[Stored data]
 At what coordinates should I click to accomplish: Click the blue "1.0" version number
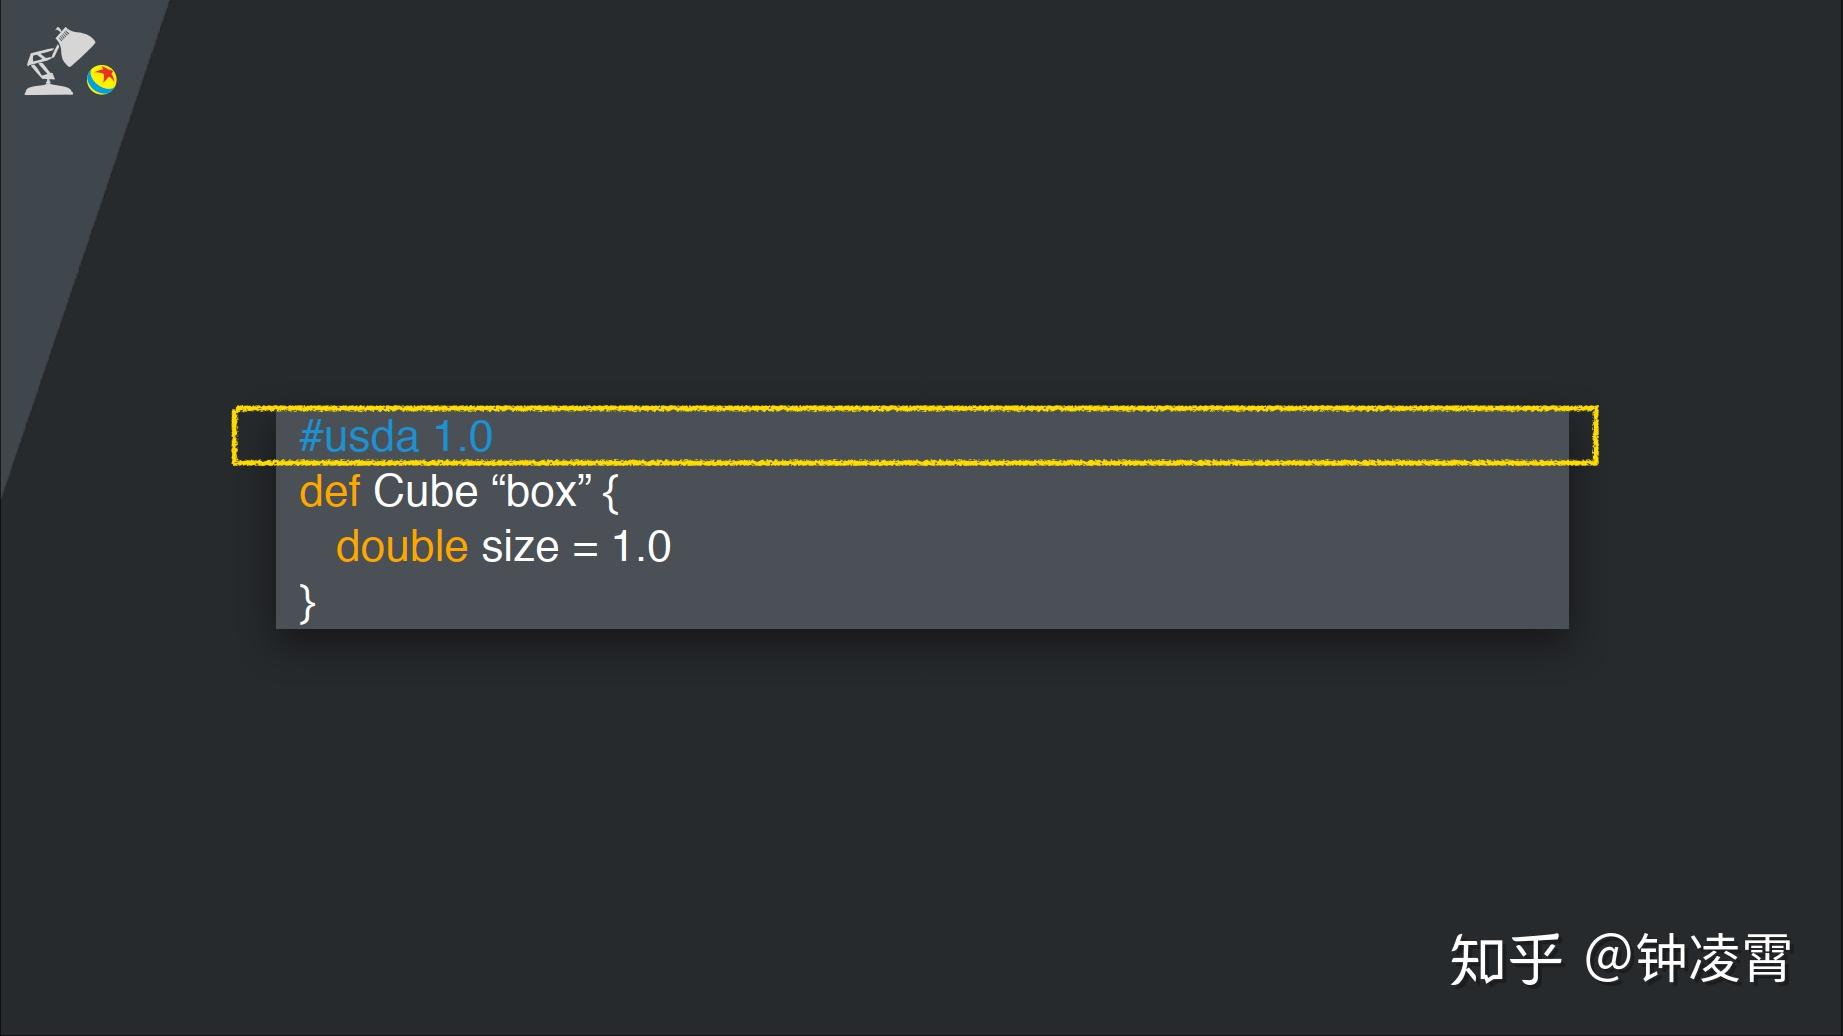tap(463, 437)
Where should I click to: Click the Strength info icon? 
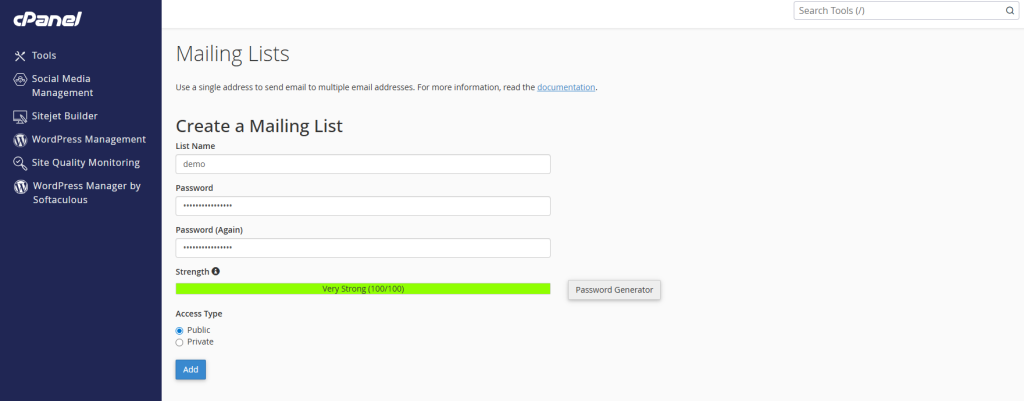[216, 271]
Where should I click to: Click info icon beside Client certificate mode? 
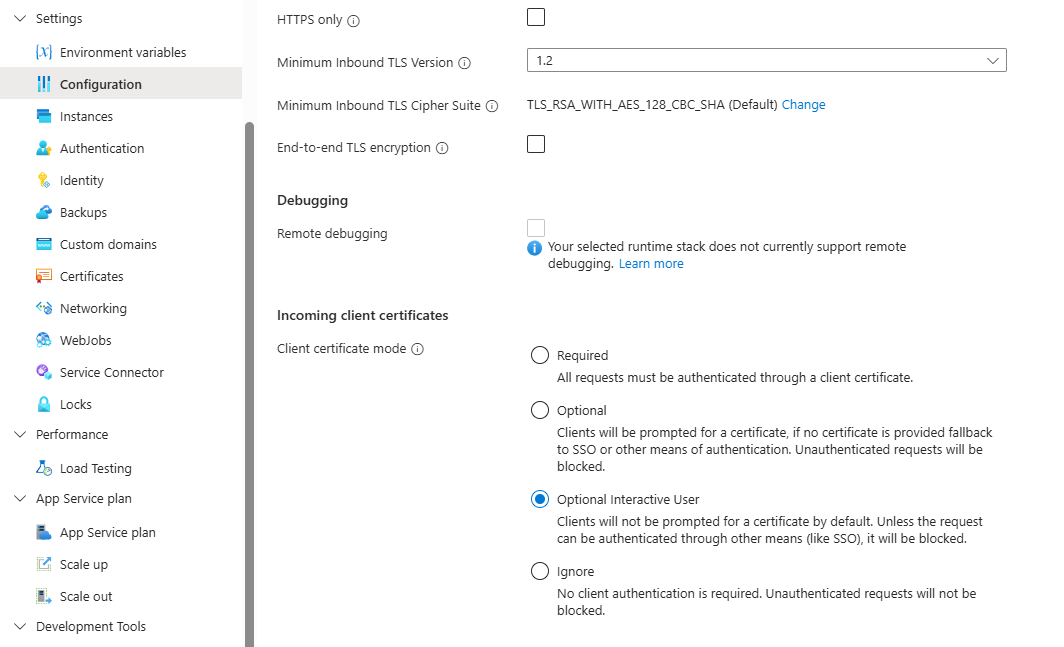pos(418,350)
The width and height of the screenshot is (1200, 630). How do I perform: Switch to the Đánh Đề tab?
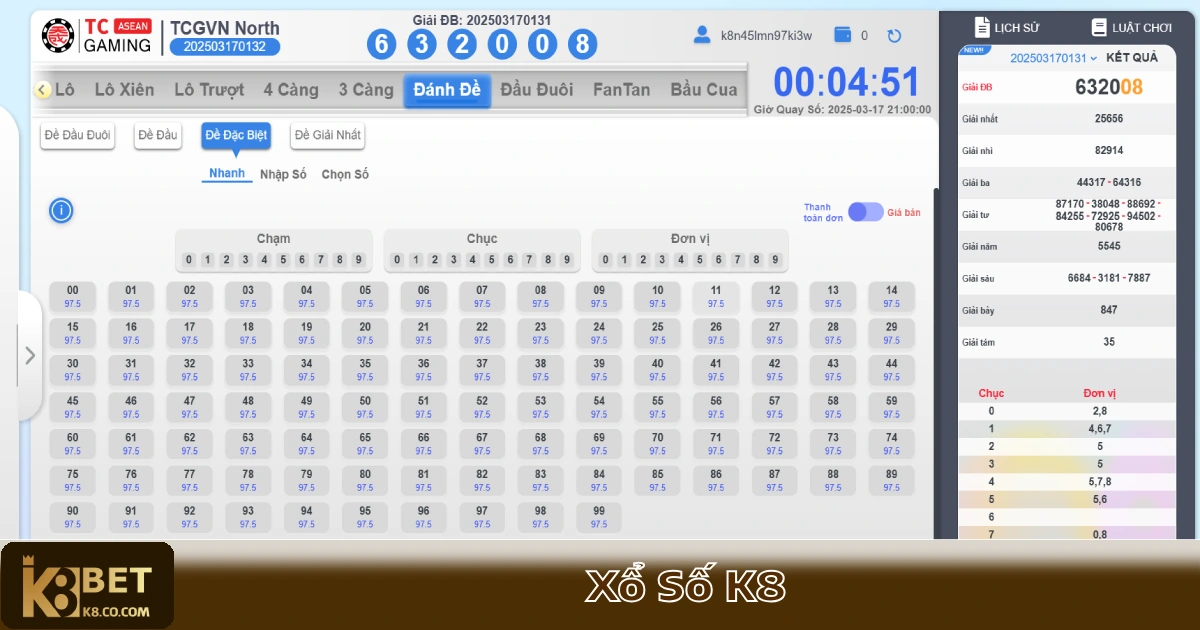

• WHAT IS REQUIRED
All of the data should come back exactly as written, but without pictures.

• TASK RESULT
 At what coordinates should I click to accomplish: Click the blue "1.0" version number
tap(463, 437)
Where should I click to: Click the Strength info icon? 
[216, 271]
Where should I click to: Click info icon beside Client certificate mode? 
pos(418,350)
The width and height of the screenshot is (1200, 630). How do I perform: Switch to the Đánh Đề tab?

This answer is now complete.